Dans sa déclaration de politique
générale présentée l'an passé
à l'Assemblée Nationale, le Premier Ministre déclarait
que le projet du gouvernement était celui d'une France porteuse
d'un nouvel humanisme, l'homme restant " l'origine de notre
pensée plutôt que l'objet de notre société
".
Aussi, pour faire reculer l'exclusion
qui mine notre société, il est indispensable, en dehors
de l'action évidente de l'Etat, de s'appuyer sur des structures
à taille humaine, les réseaux de proximité
et la famille.
" La famille est par essence
le lieu de la fraternité, c'est le creuset de la société
".
Je suis personnellement convaincu
que la politique de la famille doit être ambitieuse. Il faut
repenser les dispositifs d'accueil de l'enfant et aider financièrement
les parents, que la mère travaille ou non, pour garantir
son libre choix.
La création de services d'informations
dédiés aux parents pour les aider à pouvoir
faire face plus aisément aux mille et une difficultés
quotidiennes qu'ils sont inévitablement amenés à
rencontrer, constitue, à l'évidence, une initiative
intéressante.
Je pense que la politique familiale
doit s'inscrire dans la durée et permettre d'assurer la solidarité
entre les générations. Les choix fondamentaux doivent
assurer le respect des principes forts tels que la liberté
familiale et le respect de l'enfant.
Même si ces choix sont financièrement
lourds, l'attachement à la famille marqué par le gouvernement
dépasse les logiques économiques et sociales.

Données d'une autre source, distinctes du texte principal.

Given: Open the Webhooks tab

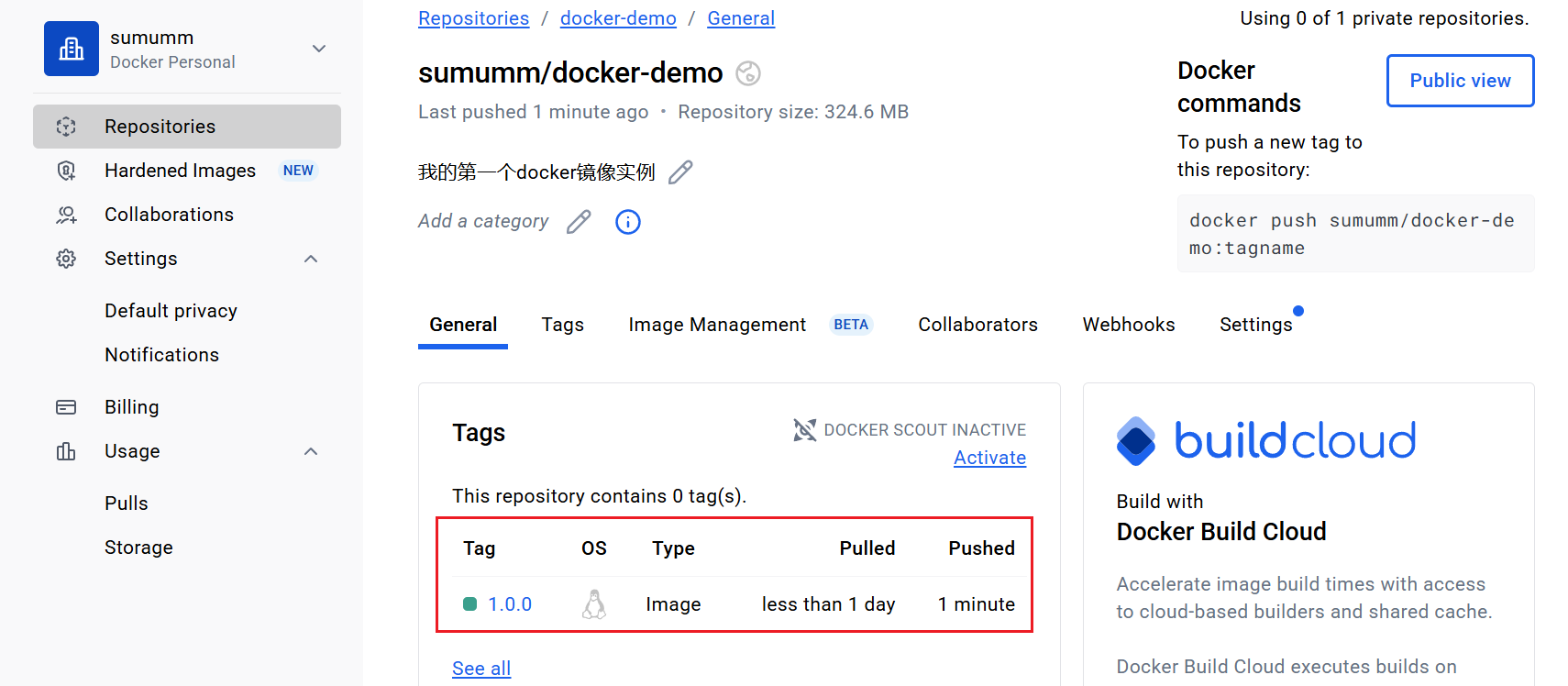Looking at the screenshot, I should (1128, 325).
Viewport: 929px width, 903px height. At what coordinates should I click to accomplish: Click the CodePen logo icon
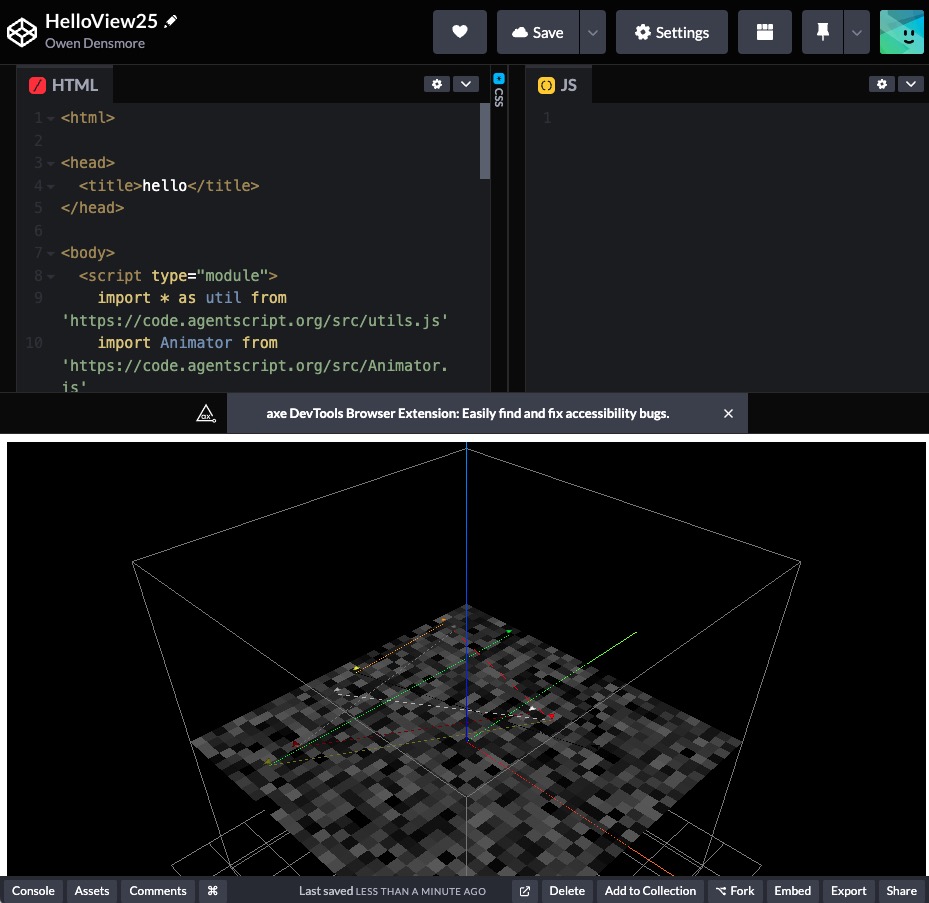21,32
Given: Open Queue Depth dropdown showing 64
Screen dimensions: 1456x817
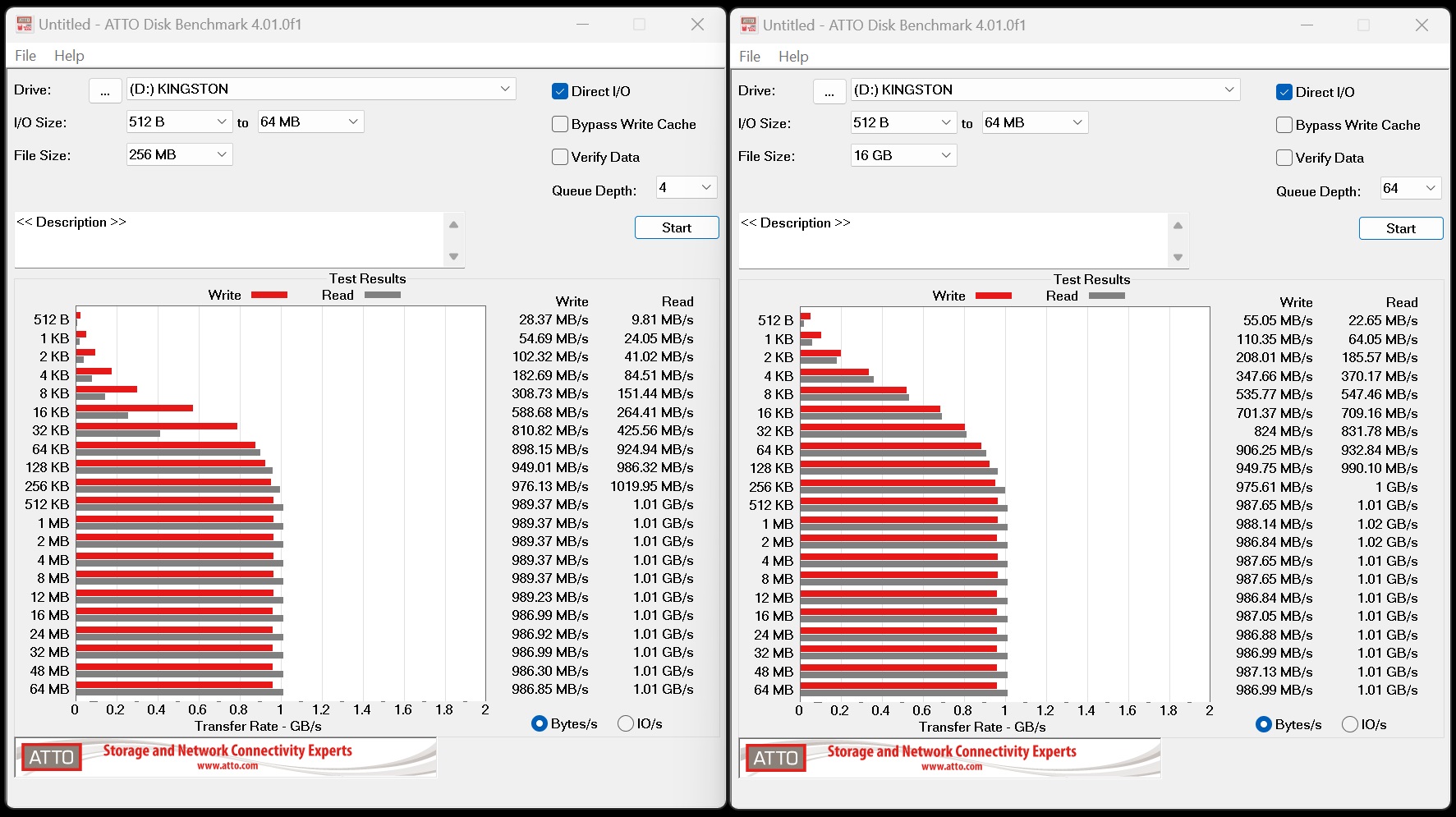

" La famille est le lien privilégié
de la société humaniste, déclarait le Premier
Ministre - Au delà de l'argent de la famille, il y a l'amour
de l'enfant ".
Les parents, relayés par
les associations familiales qui font depuis longtemps un travail
remarquable, doivent continuer à s'exprimer dans ce sens
pour encourager la poursuite d'une vraie politique de la famille,
indispensable au bon équilibre de notre société.